++++ Text block ++++

Bill-writers have designated a full $5.6 billion for ammunition like shells and bullets, and another $3 million, roughly, specifically for missiles.
A very big-ticket item is $7.8 billion for an “Economic Support Fund.” According to most analysts, this will boil down to US taxpayers helping pay salaries and operating costs for Ukraine’s military numbering an estimated 2.2 million in state service and some 900,000 active duty uniformed personnel, and their operating costs.
A separate $1.6 billion is committed to “Foreign Military Financing,” which based on past Pentagon practice would most likely be loans or grants to Ukraine to buy US arms.
A detailed breakdown of where the money would go can be read here:
🇺🇸 US aid for 🇺🇦 Ukraine April 17 1300
— Gregory O'Connor (@GregoryOnRoad) April 17, 2024
⚡️ House delivers a bill with $60B for Ukraine
⚡️ Includes $7.89 Billion for Economic aid pic.twitter.com/pZ7oQ5zCLh
The Good News – This looks much less like a one-off D.C. minimal effort, and much more like US state institutions committing long-term to sustained Ukrainian military assistance.

++++ Data provided ++++

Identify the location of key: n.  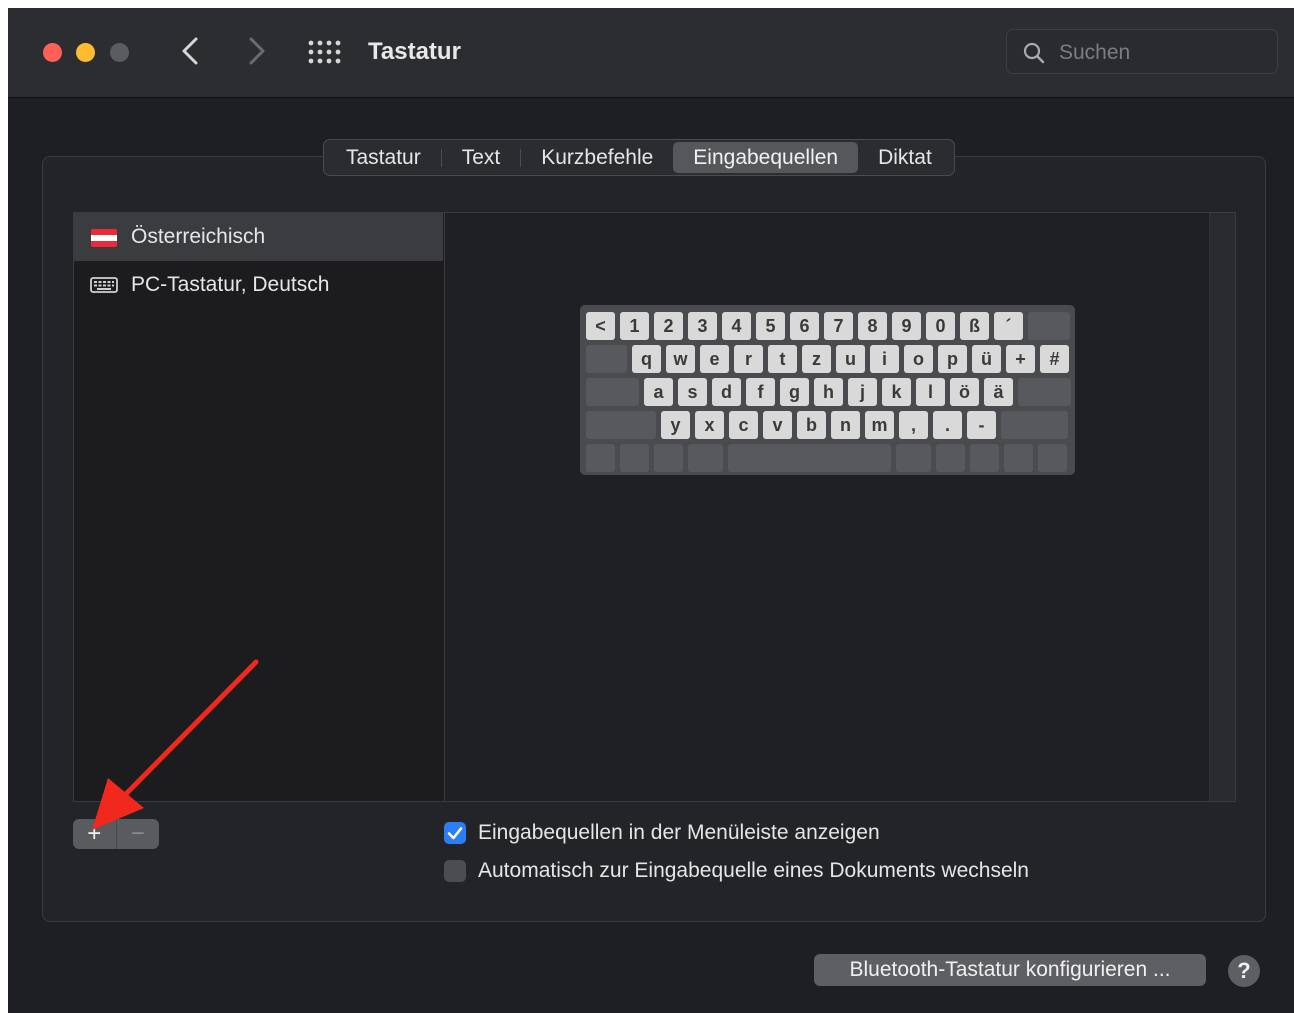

++++
++++ Data provided ++++

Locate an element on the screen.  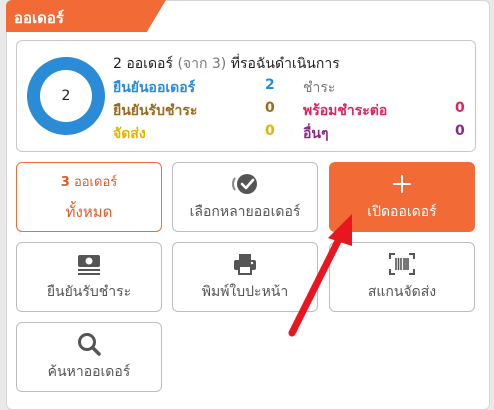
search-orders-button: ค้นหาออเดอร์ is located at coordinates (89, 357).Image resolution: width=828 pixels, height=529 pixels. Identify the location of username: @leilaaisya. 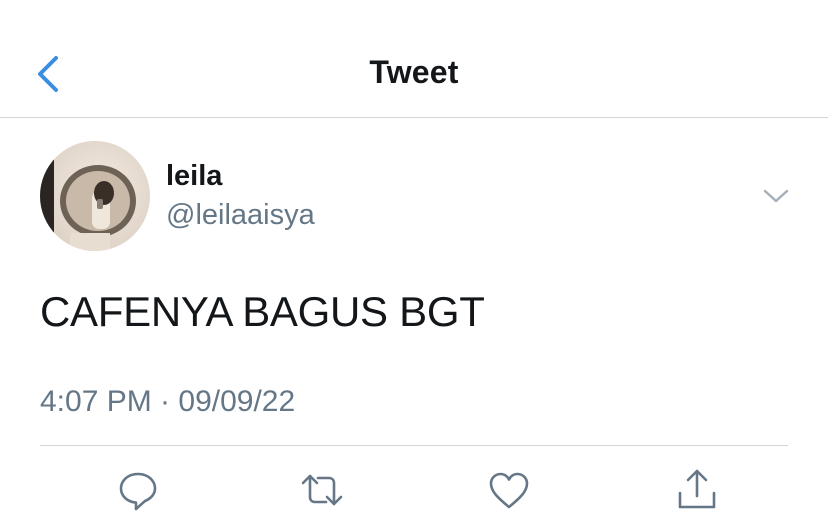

++++

> **Questions on the material**
1: How much money does the text on the Ukraine aid bill say is committed to "Foreign Military Financing"?
2: Print everything in the text on the Ukraine aid bill from "A very big-ticket" down to "buy US arms.".

> **Task-by-task results**
1: $1.6 billion

2:
A very big-ticket item is $7.8 billion for an “Economic Support Fund.” According to most analysts, this will boil down to US taxpayers helping pay salaries and operating costs for Ukraine’s military numbering an estimated 2.2 million in state service and some 900,000 active duty uniformed personnel, and their operating costs.
A separate $1.6 billion is committed to “Foreign Military Financing,” which based on past Pentagon practice would most likely be loans or grants to Ukraine to buy US arms.